А еще наши мальчики устроили такую демонстрацию. В те давние времена не поощрялось ношение галстуков — не пионерских, а мужских. Так вот в один прекрасный день они все, как один, явились в белых рубашках с повязанными галстуками. Конечно, все обратили на это внимание, но дисциплинарных взысканий не последовало. И потом кто хотел носить галстуки — продолжал носить. Но далеко не все и всегда это делали.
Наши учителя по основным предметам преподавали интересно, с большим подъемом, старались прививать нам интерес к своему предмету и в неурочное время организовывали кружки, диспуты, экскурсии в музеи.
В 9-м классе у нас биологию стала вести Анна Васильевна Яковлева, которую я знала по 1-й школе. Она была среднего роста, уже немолодая женщина мужеобразной внешности. По виду очень строгая, а на деле очень доброжелательная. Она вела у нас биологию до окончания школы.
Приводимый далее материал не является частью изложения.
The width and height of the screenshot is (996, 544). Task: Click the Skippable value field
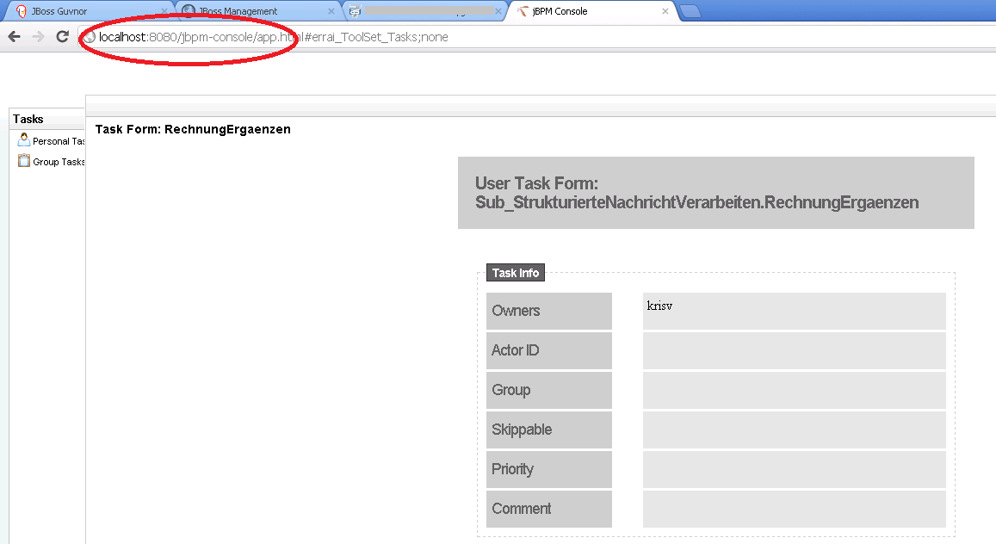[794, 430]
В это время вошло в моду устраивать «бои» между школьниками разных классов одной школы или разных школ. Это были соревнования по знанию того или иного предмета. Кто больше наберет правильных ответов, тот и выиграл.
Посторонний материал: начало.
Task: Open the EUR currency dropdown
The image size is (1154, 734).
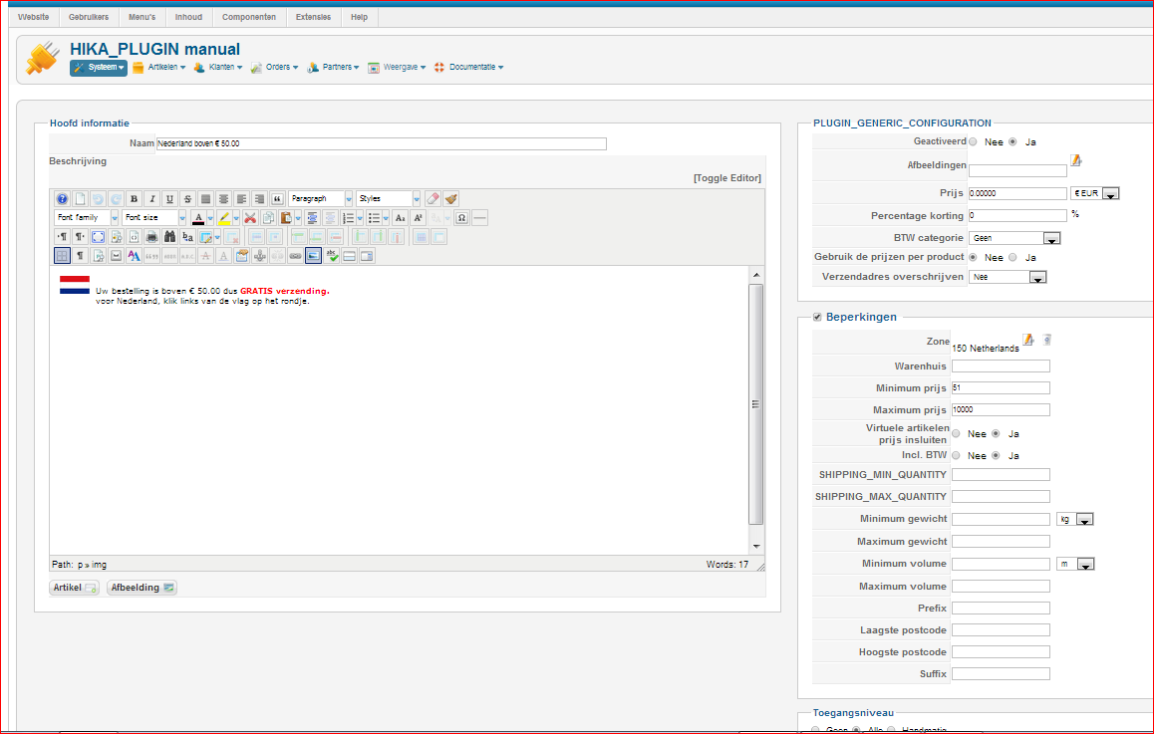Action: click(x=1110, y=194)
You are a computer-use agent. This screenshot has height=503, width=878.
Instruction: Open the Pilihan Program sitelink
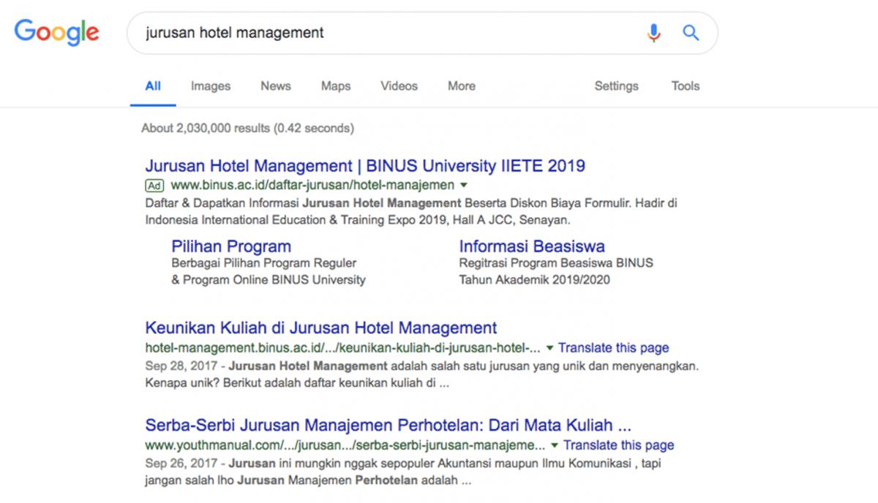pos(231,246)
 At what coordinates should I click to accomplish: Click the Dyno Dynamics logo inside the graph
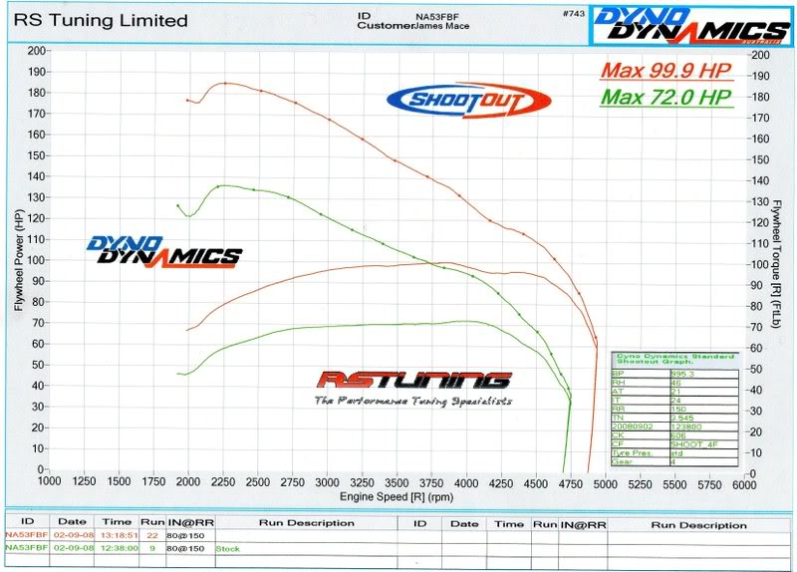tap(162, 251)
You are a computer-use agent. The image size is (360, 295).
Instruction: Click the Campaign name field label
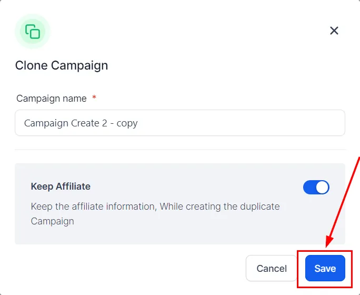(52, 99)
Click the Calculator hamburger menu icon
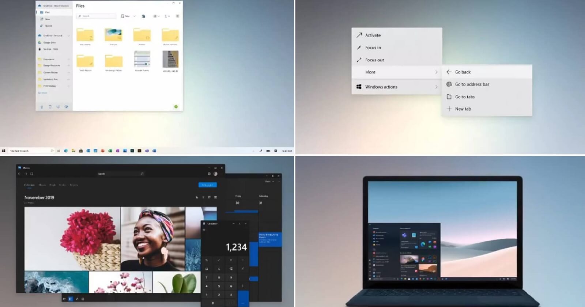Image resolution: width=585 pixels, height=307 pixels. tap(204, 230)

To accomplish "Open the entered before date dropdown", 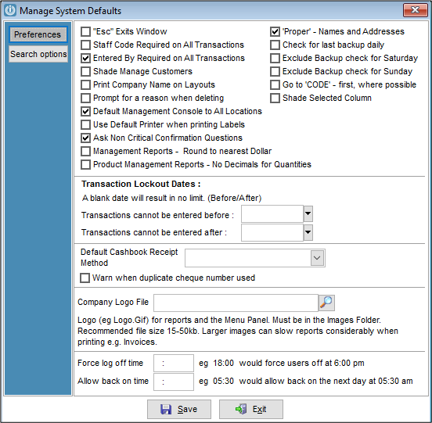I will pyautogui.click(x=308, y=213).
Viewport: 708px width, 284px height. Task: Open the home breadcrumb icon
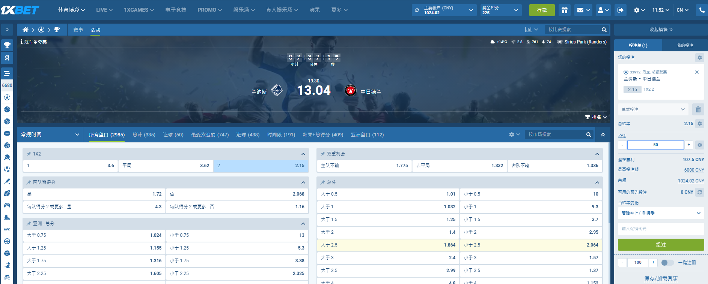[x=26, y=30]
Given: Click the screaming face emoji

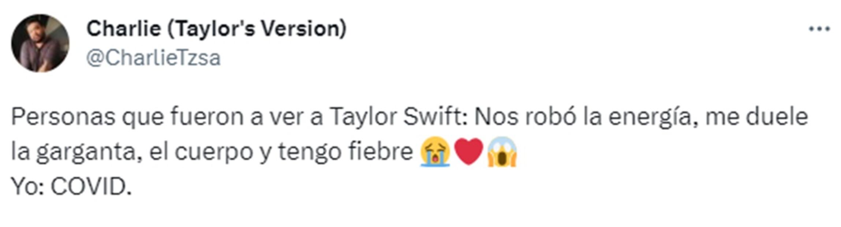Looking at the screenshot, I should click(502, 152).
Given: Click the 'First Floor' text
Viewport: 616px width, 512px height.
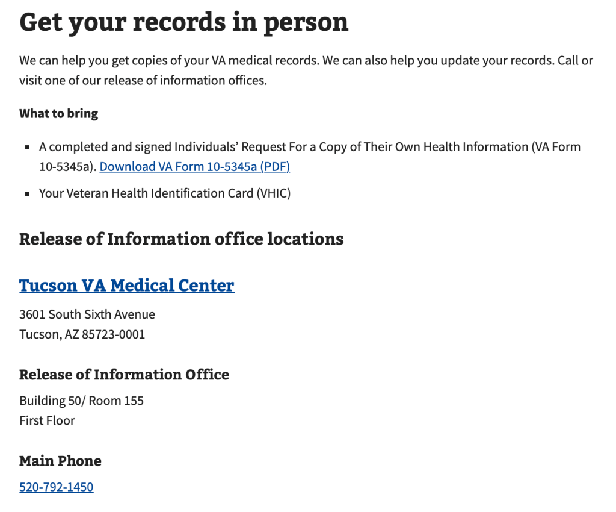Looking at the screenshot, I should pyautogui.click(x=47, y=420).
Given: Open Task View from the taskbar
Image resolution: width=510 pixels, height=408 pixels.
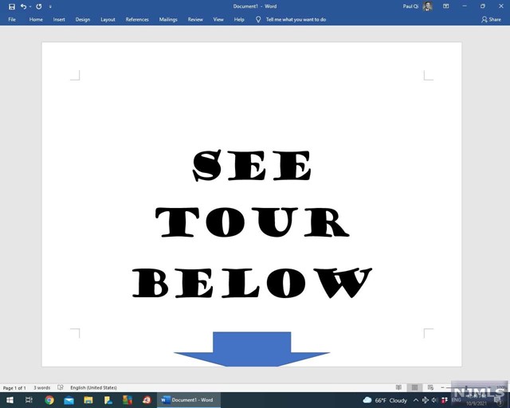Looking at the screenshot, I should tap(29, 400).
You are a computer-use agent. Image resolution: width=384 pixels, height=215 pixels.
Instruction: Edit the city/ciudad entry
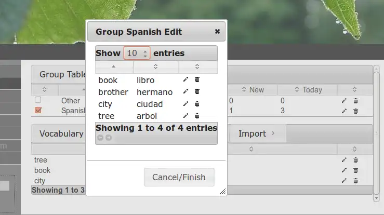(186, 104)
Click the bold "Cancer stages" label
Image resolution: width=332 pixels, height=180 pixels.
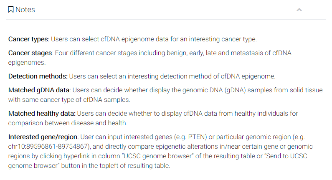(x=30, y=53)
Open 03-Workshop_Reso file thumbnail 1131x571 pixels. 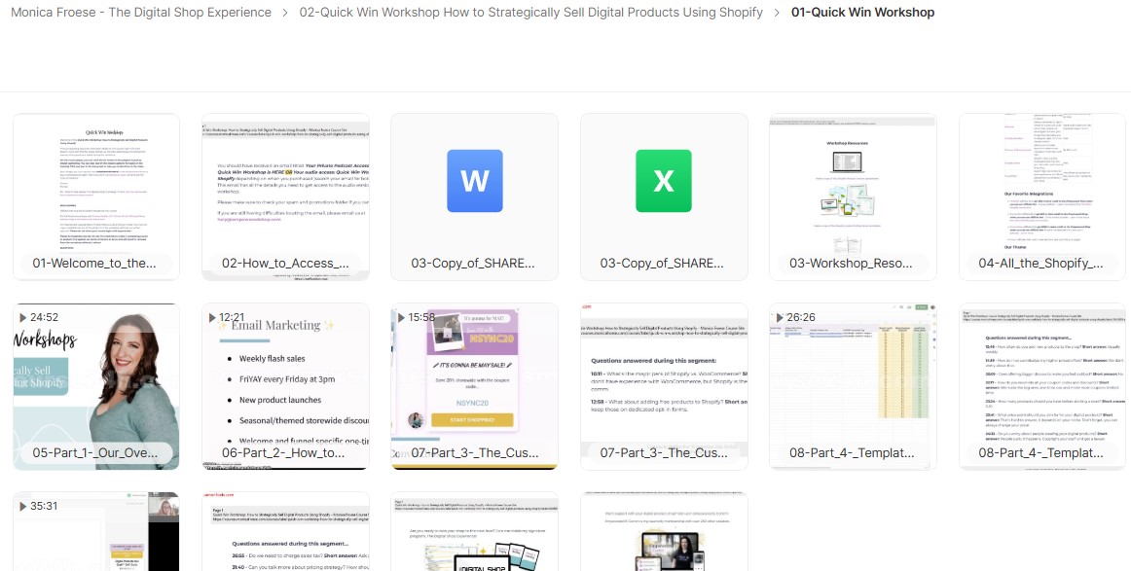coord(853,196)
Однажды я участвовала в таком «бою», но в качестве болельщика. Это был «бой» на биологические темы, и происходил он в 12-й школе, в которой учились после войны мои дети. Только она находилась тогда не в Старомонетном переулке, а в 1-м Кадашевском, во дворе рядом с Домом писателей. Школа располагалась в старом многоэтажном здании и занимала второй и третий этажи[47-1].
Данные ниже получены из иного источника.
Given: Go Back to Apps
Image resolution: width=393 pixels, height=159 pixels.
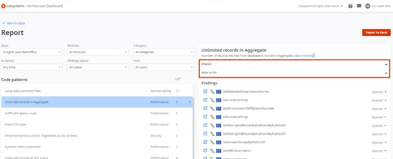Looking at the screenshot, I should (x=14, y=23).
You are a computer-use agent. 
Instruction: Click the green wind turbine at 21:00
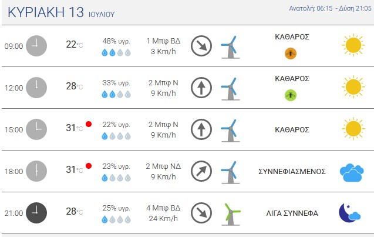tap(231, 214)
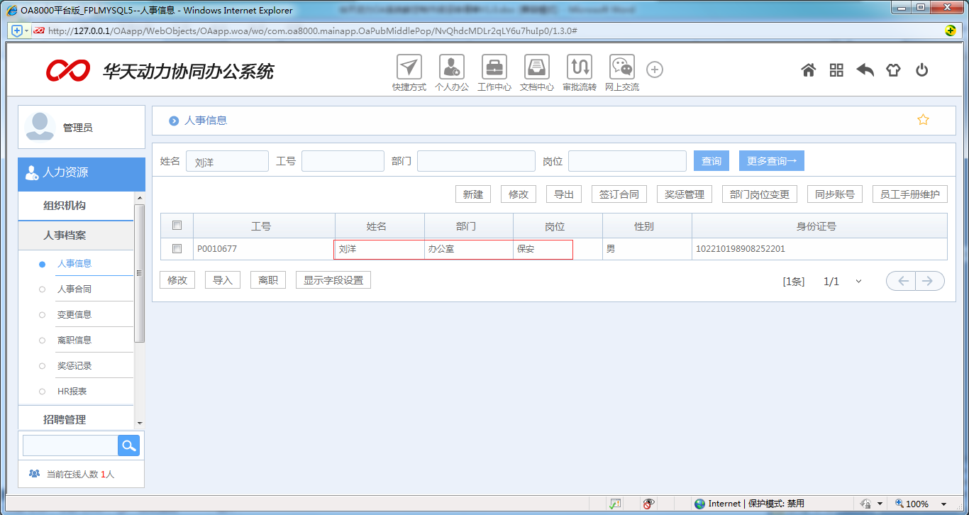Open the page number dropdown showing 1/1
Screen dimensions: 969x515
pos(858,281)
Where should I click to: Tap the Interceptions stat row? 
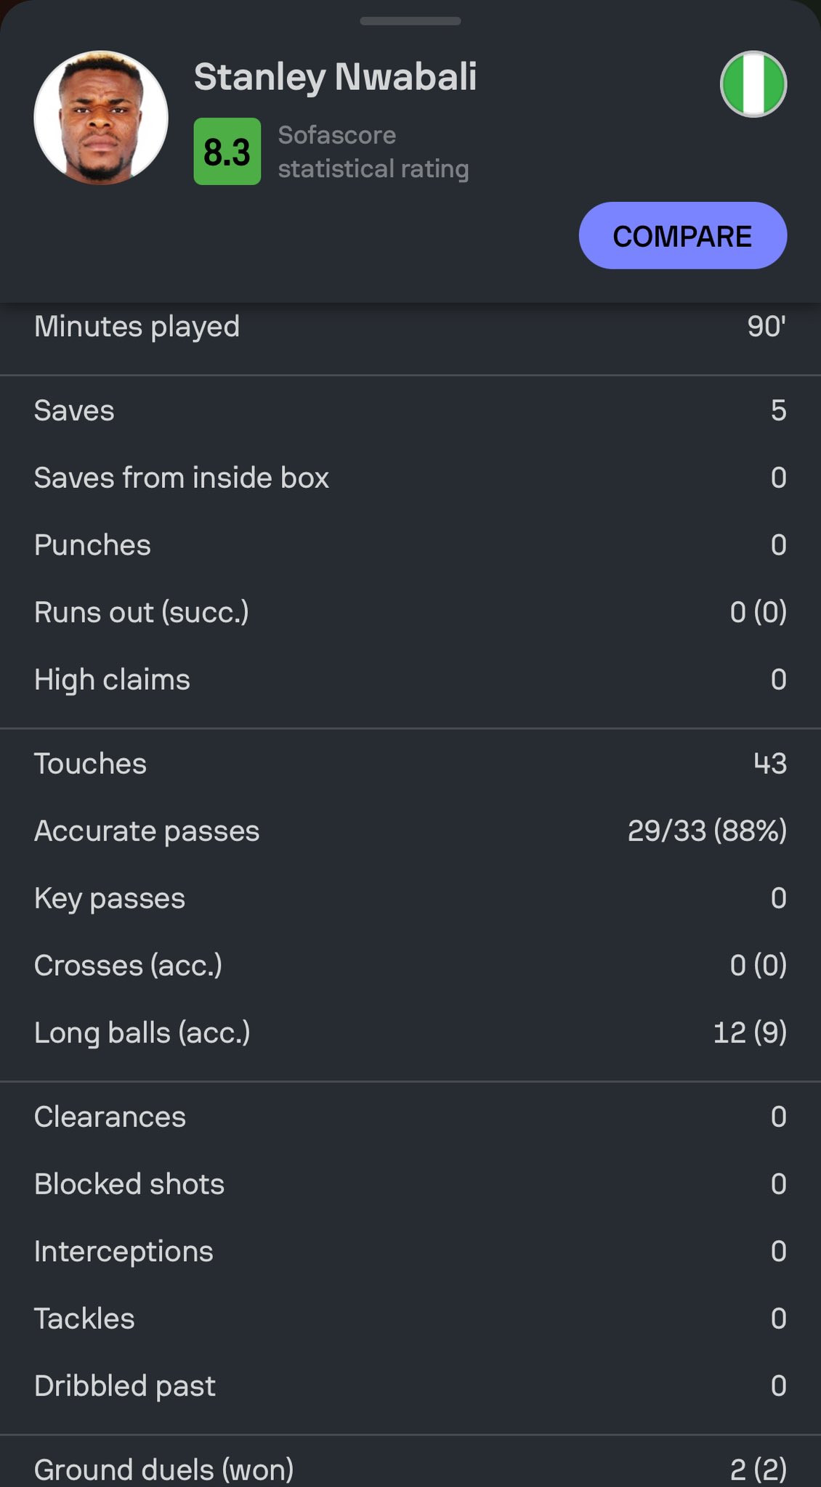coord(411,1251)
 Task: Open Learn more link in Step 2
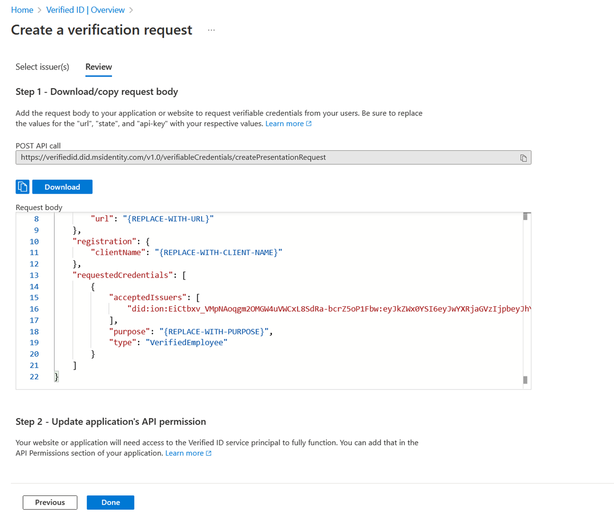click(184, 453)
Когда мы туда шли на этот «бой», свернули с набережной в переулок, Aнна Васильевна на некоторое время остановилась и обратила наше внимание на «красную церковь», рассказав о том, что это очень древняя церковь, что она построена еще в XVII веке, что она называется «Церковь Вознесения в Кадашах» и что это значит. Потом, много времени спустя, Давид Яковлевич рассказал нам с Юрой, что она не только хороший биолог, но и хороший знаток Москвы.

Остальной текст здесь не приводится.